• Work instructions: Each line from the one containing "Constraining the Moho" through the final line below must be reproduced exactly, and no others.

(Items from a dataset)
● ● ● ● ● ● ●
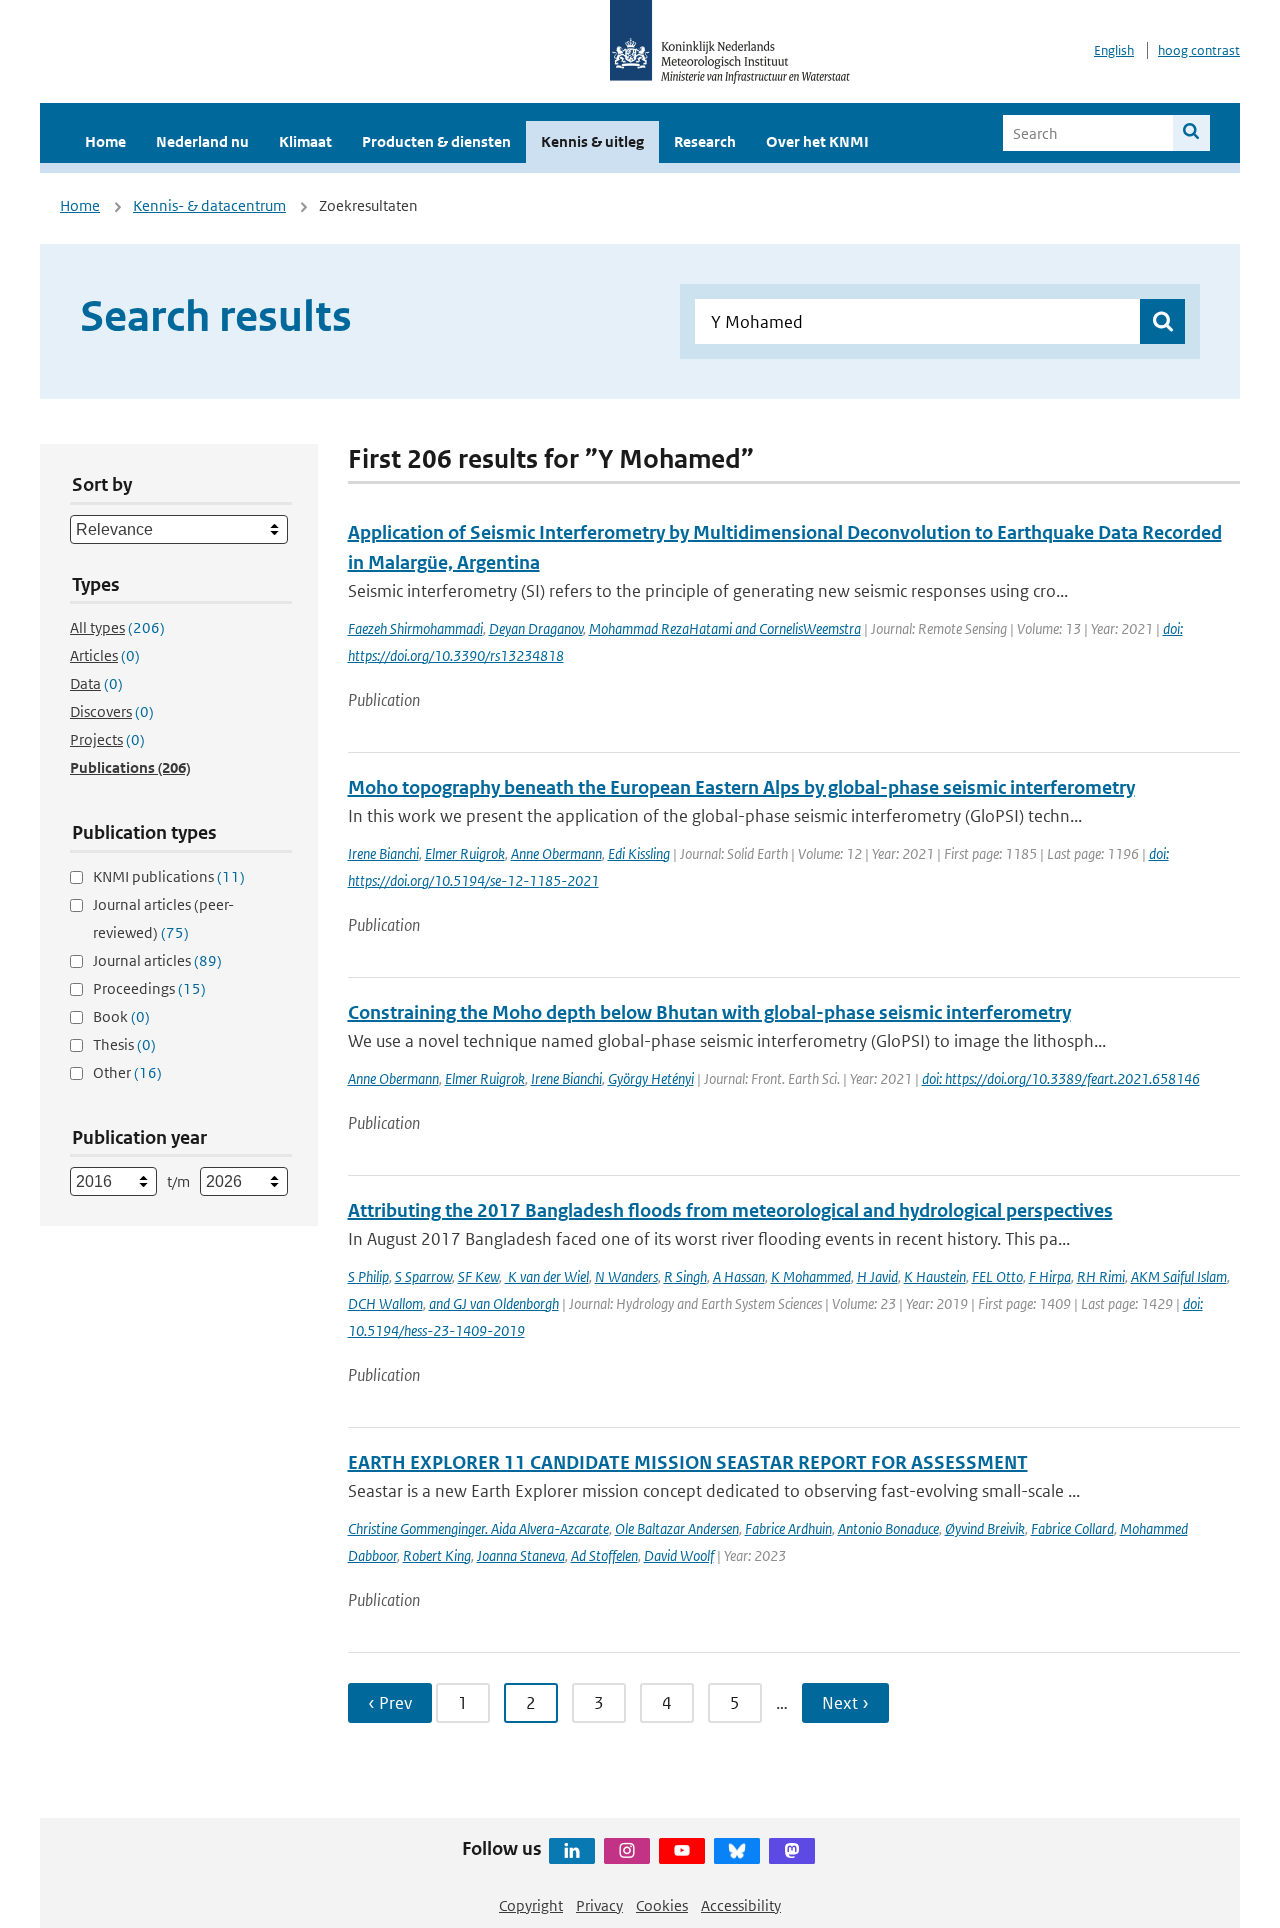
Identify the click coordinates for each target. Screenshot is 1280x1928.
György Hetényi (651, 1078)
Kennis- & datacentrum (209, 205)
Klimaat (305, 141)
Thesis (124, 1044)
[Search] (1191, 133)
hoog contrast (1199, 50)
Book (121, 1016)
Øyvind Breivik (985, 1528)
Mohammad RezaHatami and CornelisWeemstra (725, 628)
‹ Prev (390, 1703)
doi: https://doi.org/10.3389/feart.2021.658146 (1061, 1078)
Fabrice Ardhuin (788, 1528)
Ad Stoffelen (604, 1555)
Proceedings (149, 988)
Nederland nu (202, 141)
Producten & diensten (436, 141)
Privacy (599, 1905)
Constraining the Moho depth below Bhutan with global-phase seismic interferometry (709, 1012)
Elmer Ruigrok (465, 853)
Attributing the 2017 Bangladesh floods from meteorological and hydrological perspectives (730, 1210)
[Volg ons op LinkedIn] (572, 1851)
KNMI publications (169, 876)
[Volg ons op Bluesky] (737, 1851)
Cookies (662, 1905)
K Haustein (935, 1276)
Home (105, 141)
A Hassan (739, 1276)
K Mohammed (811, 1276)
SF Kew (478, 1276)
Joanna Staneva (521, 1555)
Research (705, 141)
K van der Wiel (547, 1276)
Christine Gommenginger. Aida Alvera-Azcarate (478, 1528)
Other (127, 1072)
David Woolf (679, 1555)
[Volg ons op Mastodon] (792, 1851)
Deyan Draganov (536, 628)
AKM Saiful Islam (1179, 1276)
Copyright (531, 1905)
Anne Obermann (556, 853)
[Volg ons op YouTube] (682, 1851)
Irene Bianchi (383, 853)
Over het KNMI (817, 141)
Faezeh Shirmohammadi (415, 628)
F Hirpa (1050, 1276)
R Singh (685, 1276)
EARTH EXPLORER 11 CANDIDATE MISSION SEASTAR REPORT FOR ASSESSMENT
● ● ● ● ● ● ●
• Result:
Constraining the Moho depth below Bhutan with global-phase seismic interferometry (709, 1012)
Elmer Ruigrok (465, 853)
Attributing the 2017 Bangladesh floods from meteorological and hydrological perspectives (730, 1210)
[Volg ons op LinkedIn] (572, 1851)
KNMI publications (169, 876)
[Volg ons op Bluesky] (737, 1851)
Cookies (662, 1905)
K Haustein (935, 1276)
Home (105, 141)
A Hassan (739, 1276)
K Mohammed (811, 1276)
SF Kew (478, 1276)
Joanna Staneva (521, 1555)
Research (705, 141)
K van der Wiel (547, 1276)
Christine Gommenginger. Aida Alvera-Azcarate (478, 1528)
Other (127, 1072)
David Woolf (679, 1555)
[Volg ons op Mastodon] (792, 1851)
Deyan Draganov (536, 628)
AKM Saiful Islam (1179, 1276)
Copyright (531, 1905)
Anne Obermann (556, 853)
[Volg ons op YouTube] (682, 1851)
Irene Bianchi (383, 853)
Over het KNMI (817, 141)
Faezeh Shirmohammadi (415, 628)
F Hirpa (1050, 1276)
R Singh (685, 1276)
EARTH EXPLORER 11 CANDIDATE MISSION SEASTAR REPORT FOR ASSESSMENT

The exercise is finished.